-------- Data for the task
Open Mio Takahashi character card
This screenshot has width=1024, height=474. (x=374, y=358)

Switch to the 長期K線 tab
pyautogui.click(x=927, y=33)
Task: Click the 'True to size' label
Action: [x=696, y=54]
----------------
◆ **Problem to solve**:
Word for word, repeat each line of the listing.

◆ **Solution for this problem**:
Open Mio Takahashi character card
This screenshot has width=1024, height=474. (x=374, y=358)

Switch to the 長期K線 tab
pyautogui.click(x=927, y=33)
Task: Click the 'True to size' label
Action: [x=696, y=54]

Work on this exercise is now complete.